300 is a big number! What can you do with these things? You cant do very much with 300 if you try to tackle them all head on. But what we did notice is that many of those lessons were coming up more than once. So somebody in the disaster response area - not myself; it was important that someone in the activity area did this - they took the day out, they went home with a stack of yellow post-it notes, and they sorted out all these lessons and quantified how many of these lessons came up more than once.
One of these lessons came up 6 times out of the 8. 3 others came up 4 or 5 times, and about 22 more lessons came up 3 times. All the rest that came up once or twice, we decided to put these aside for now, and the 25 to 30 lessons that came up 3 or more times out of 8, this chap took the time to embed them into the processes, guidelines and job descriptions, terms of reference, or whatever, so that next time theres a disaster, you just have to follow those latest guidelines and processes, knowing that, and in confidence that, somebody has taken the time to embed the learning.
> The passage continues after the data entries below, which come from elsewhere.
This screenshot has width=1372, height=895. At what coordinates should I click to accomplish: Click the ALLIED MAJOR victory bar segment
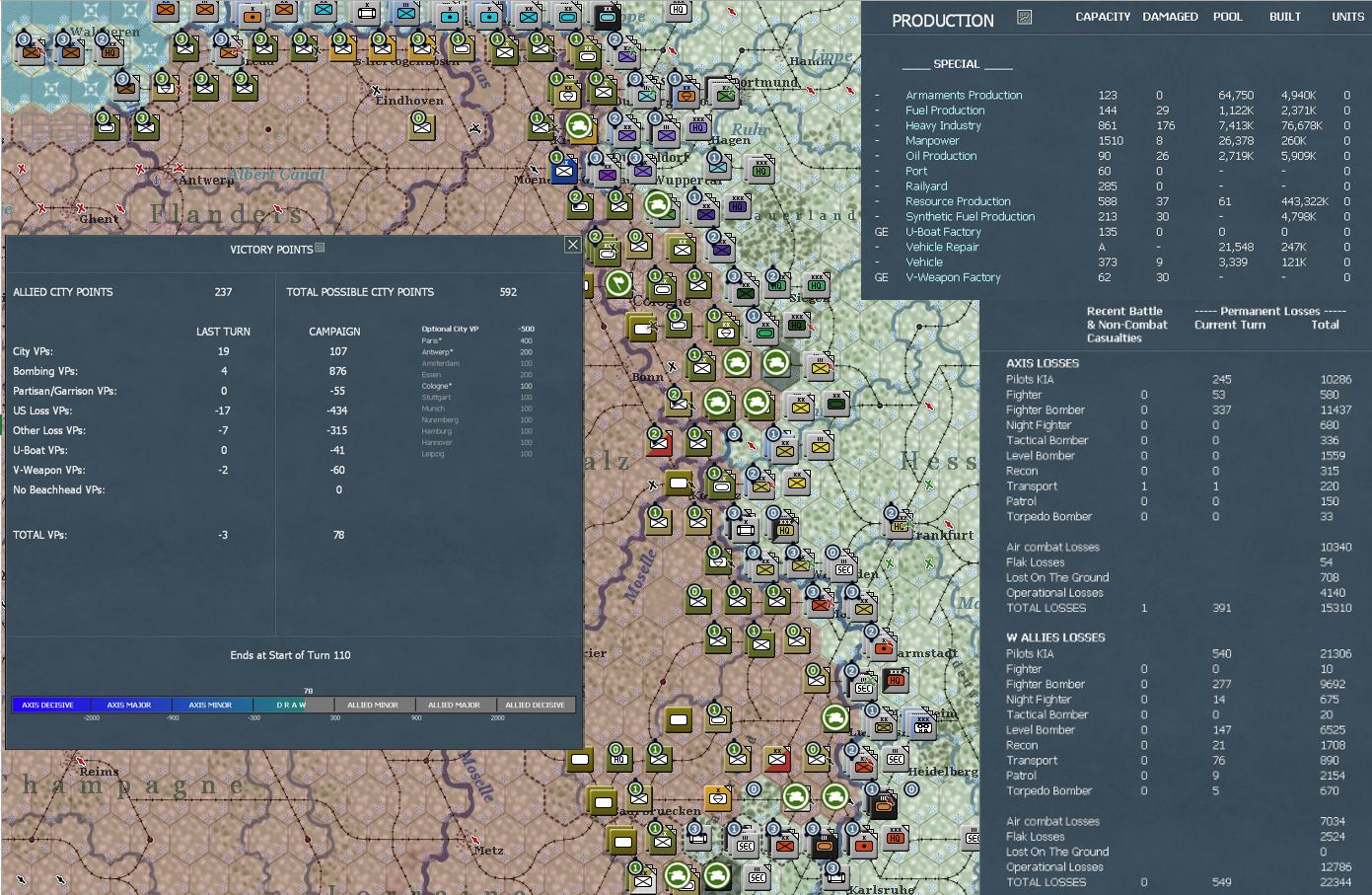pyautogui.click(x=454, y=705)
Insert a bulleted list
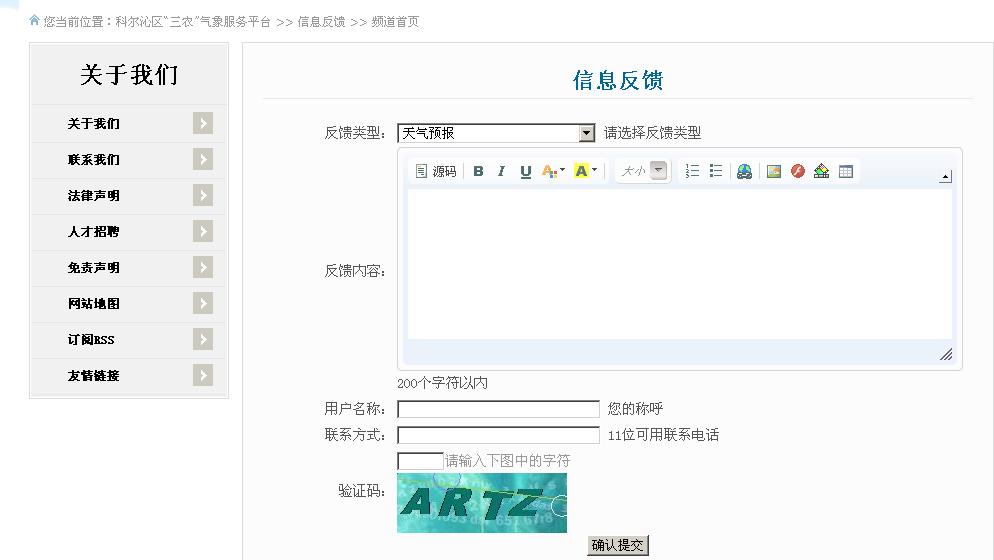 pyautogui.click(x=716, y=171)
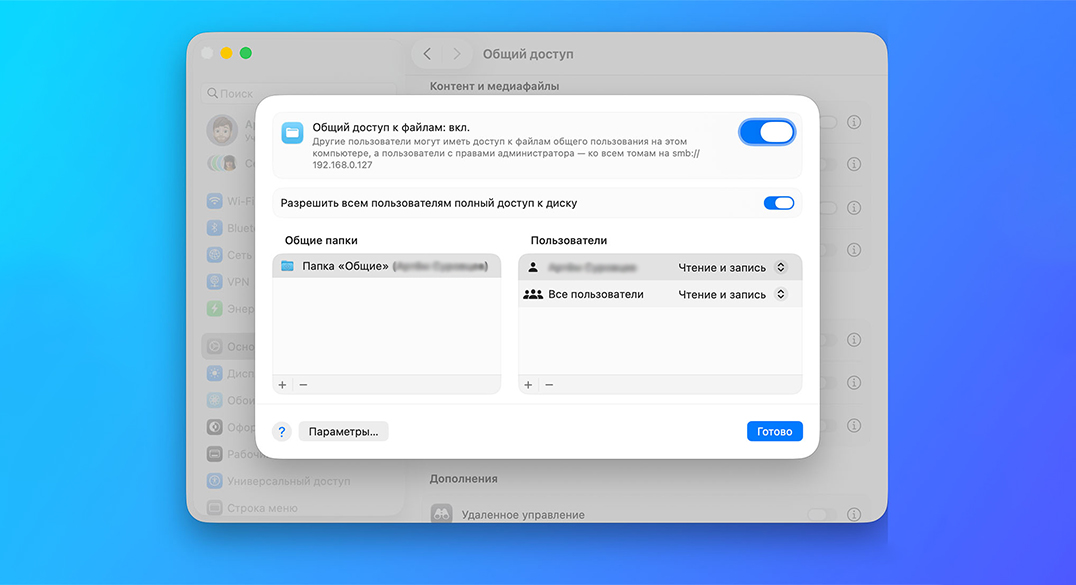Image resolution: width=1076 pixels, height=585 pixels.
Task: Click the group icon beside Все пользователи
Action: tap(533, 294)
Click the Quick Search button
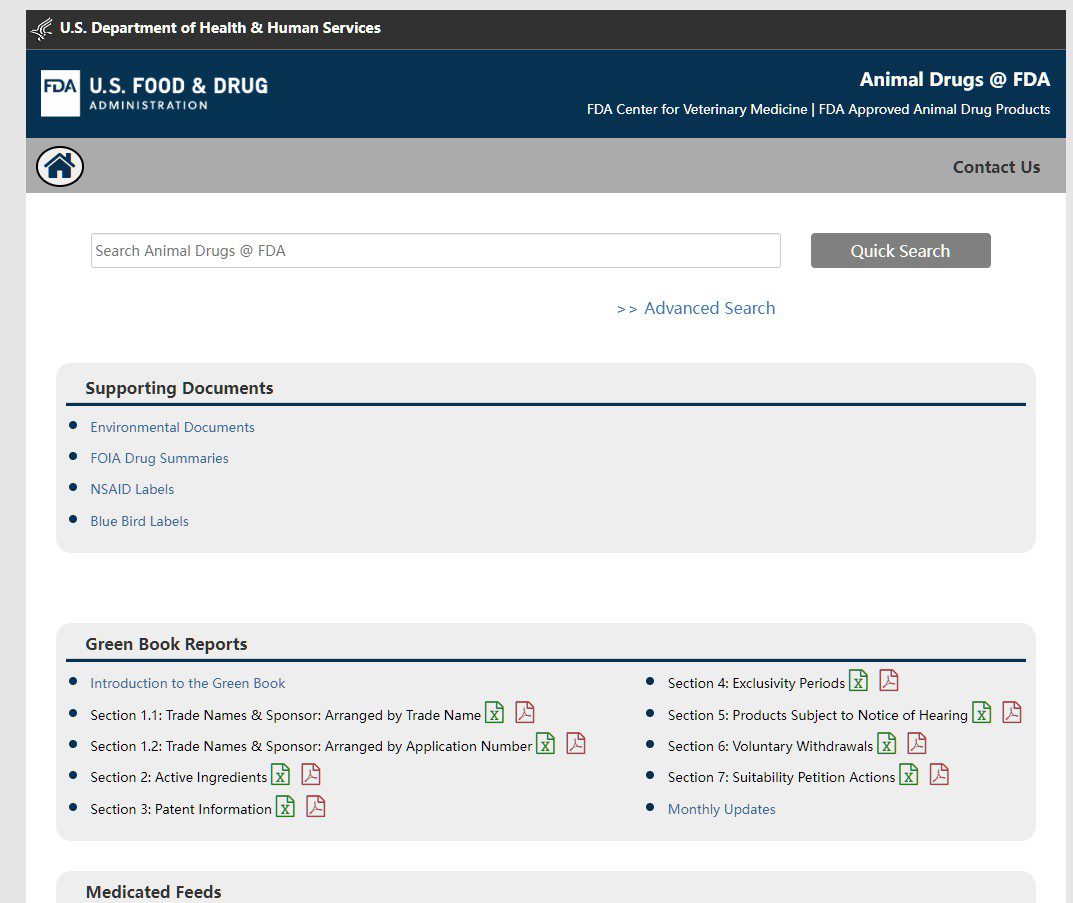Screen dimensions: 1073x903 [901, 250]
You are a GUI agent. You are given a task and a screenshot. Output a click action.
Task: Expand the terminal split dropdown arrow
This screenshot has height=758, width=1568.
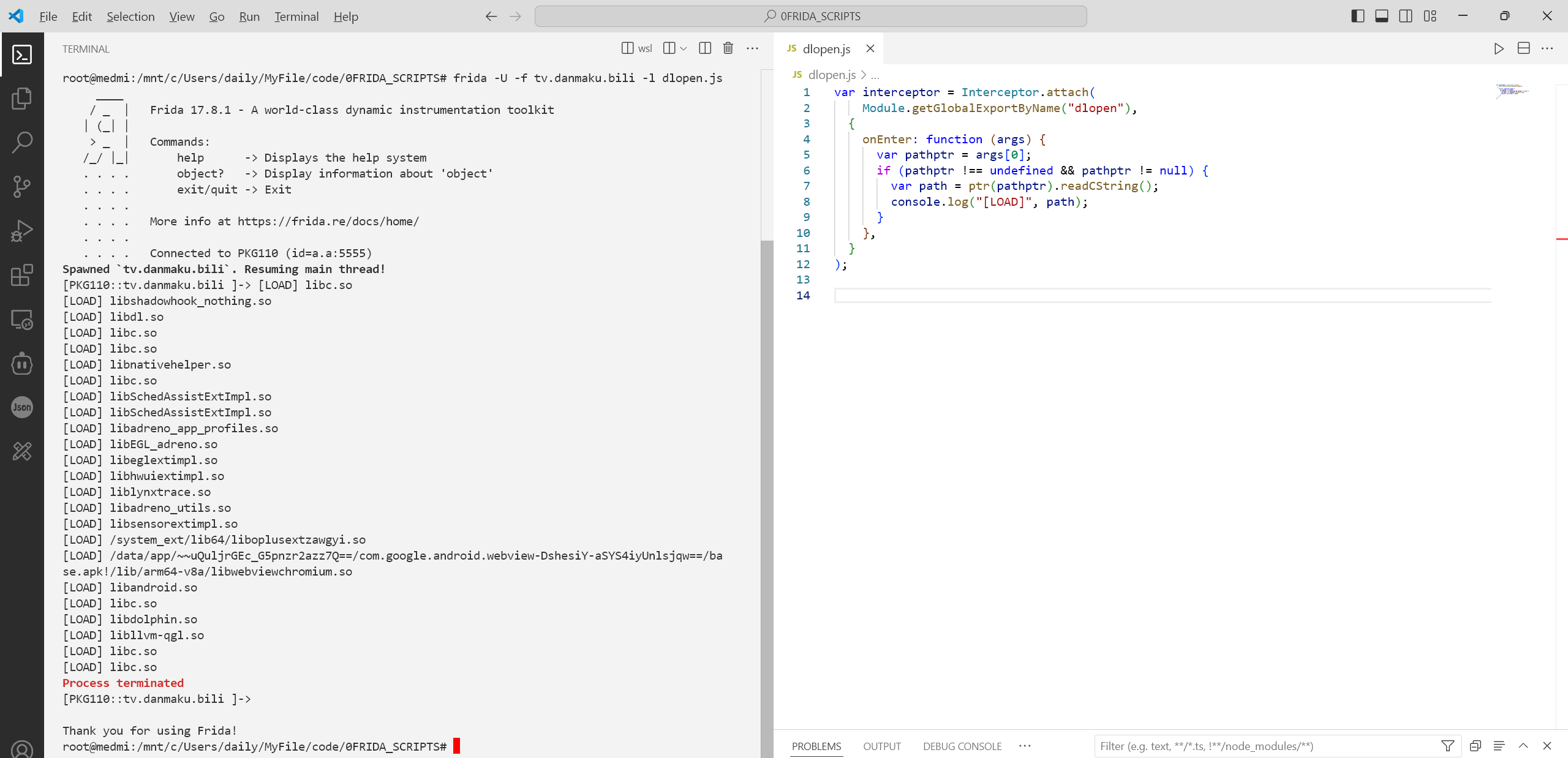click(x=684, y=48)

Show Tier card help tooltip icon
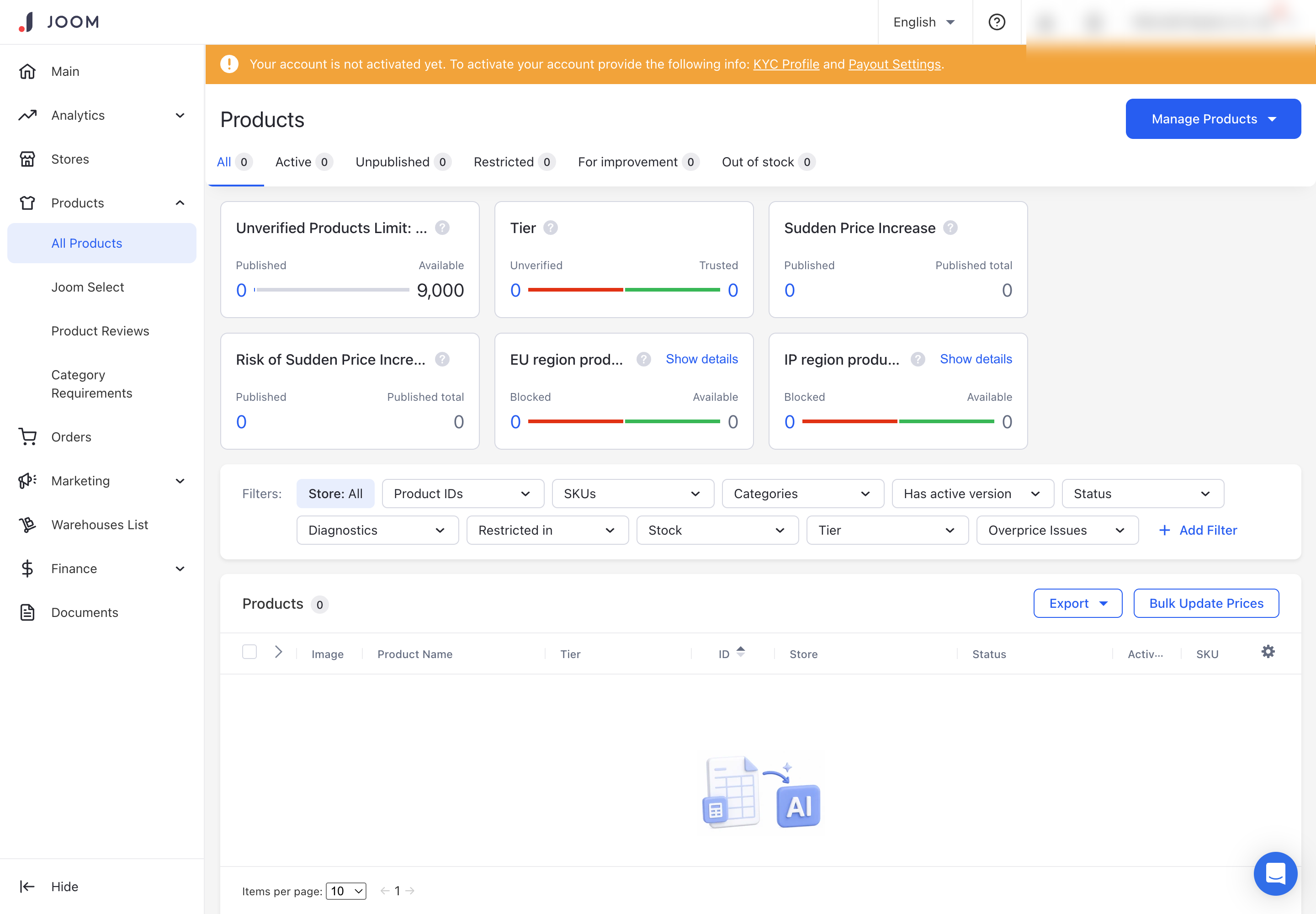pyautogui.click(x=550, y=228)
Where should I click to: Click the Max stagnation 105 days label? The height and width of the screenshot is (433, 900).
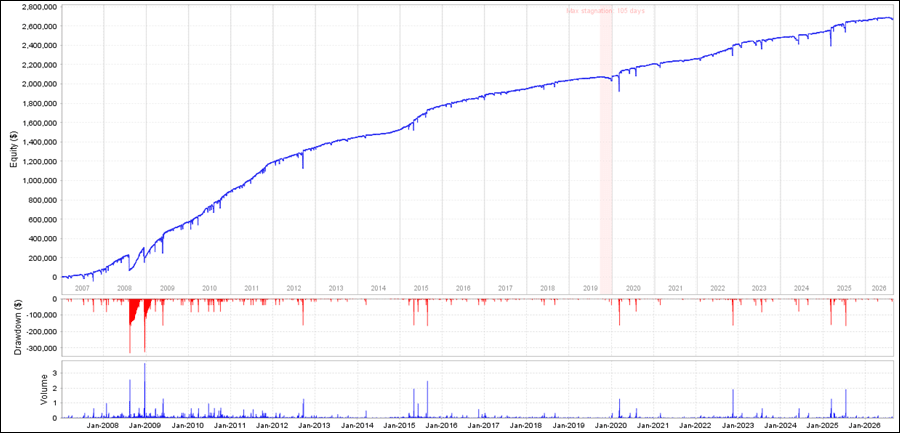pos(608,10)
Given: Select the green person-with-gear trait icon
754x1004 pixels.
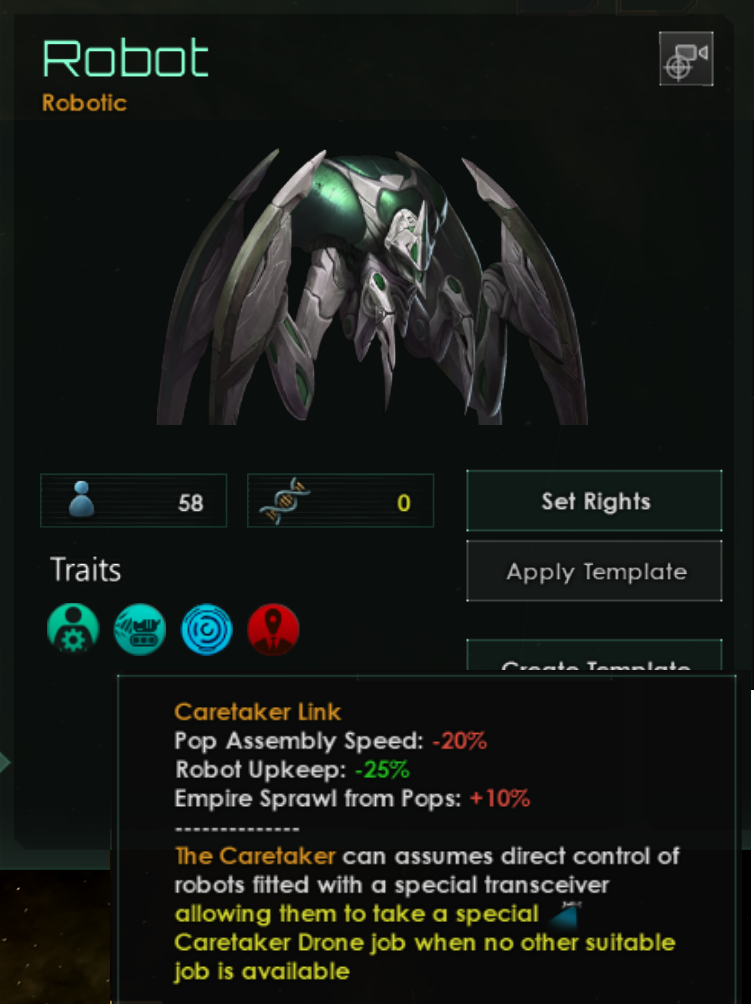Looking at the screenshot, I should click(73, 629).
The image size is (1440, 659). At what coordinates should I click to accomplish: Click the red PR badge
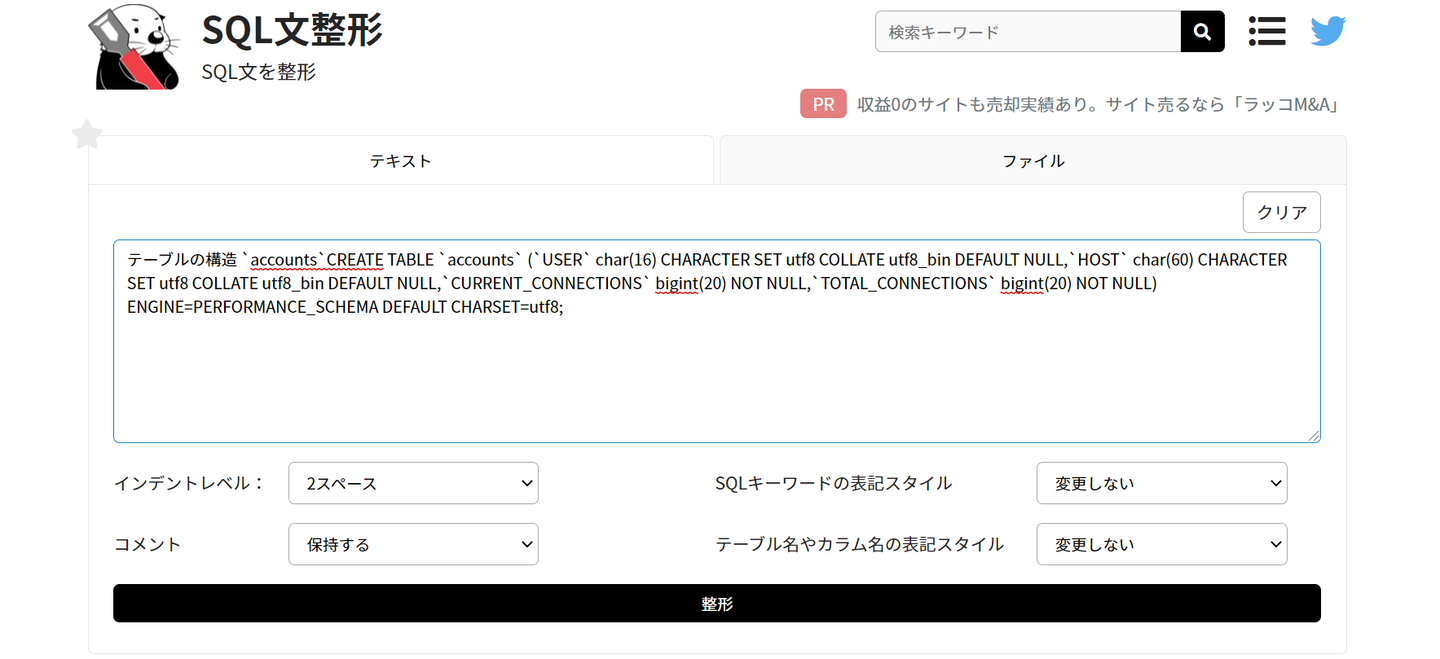point(823,104)
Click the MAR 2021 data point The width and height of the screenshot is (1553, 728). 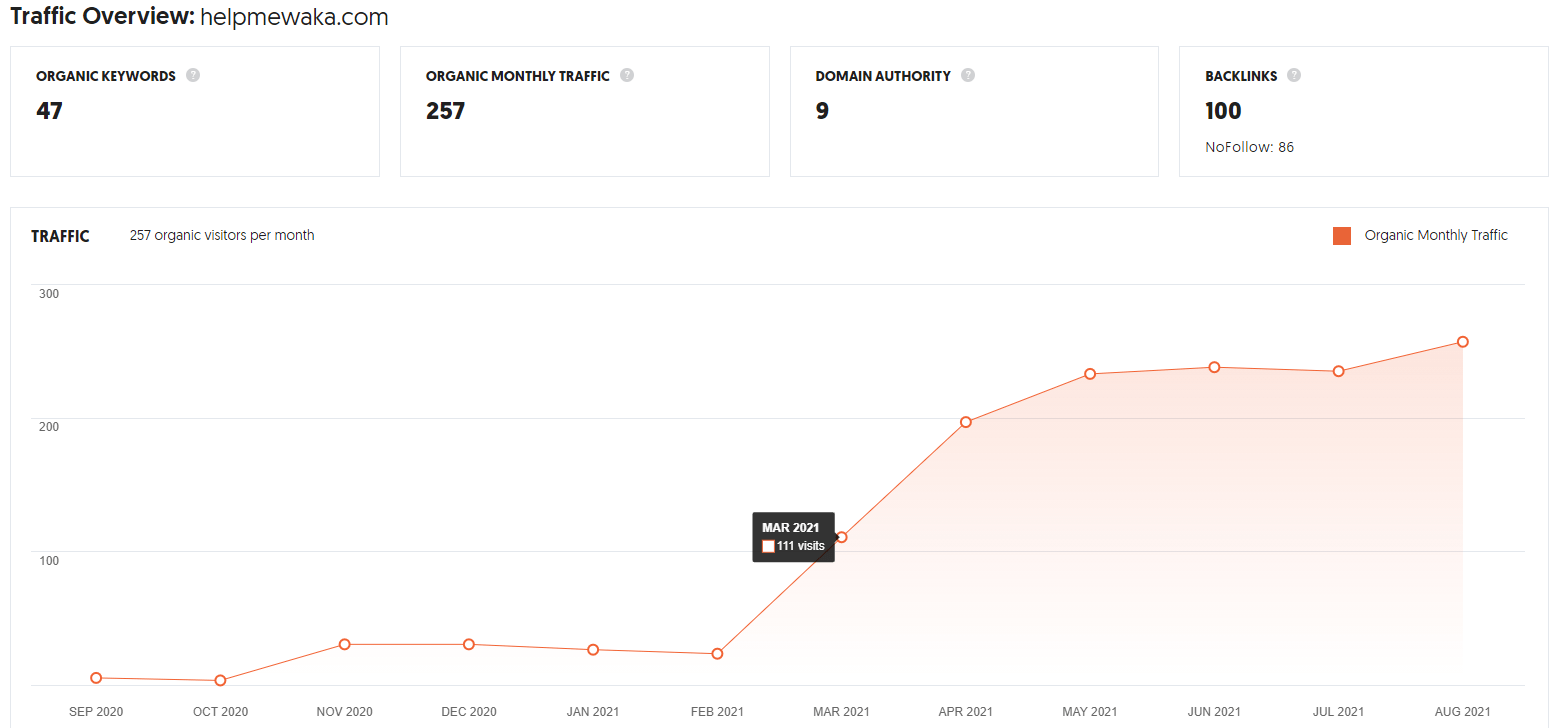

That has been very helpful for Tearfund".
Thats a simple learning loop, involving no more technology than face to face meetings and a wall covered in post-it notes. But it's a closed loop, and you can see the three steps.
• A learning step, using what Tearfund called "Learning After" meetings (what we call Retrospects) to derive Lessons Learned.
• A sorting, validation and action step, where action is taken to update the guidance documents
• A re-use step, where people follow the guidance in confidence that it reflects the latest learning.
That's a neat closed loop. Operational experience leading to learning, learning leading to change, change leading to more effective operations.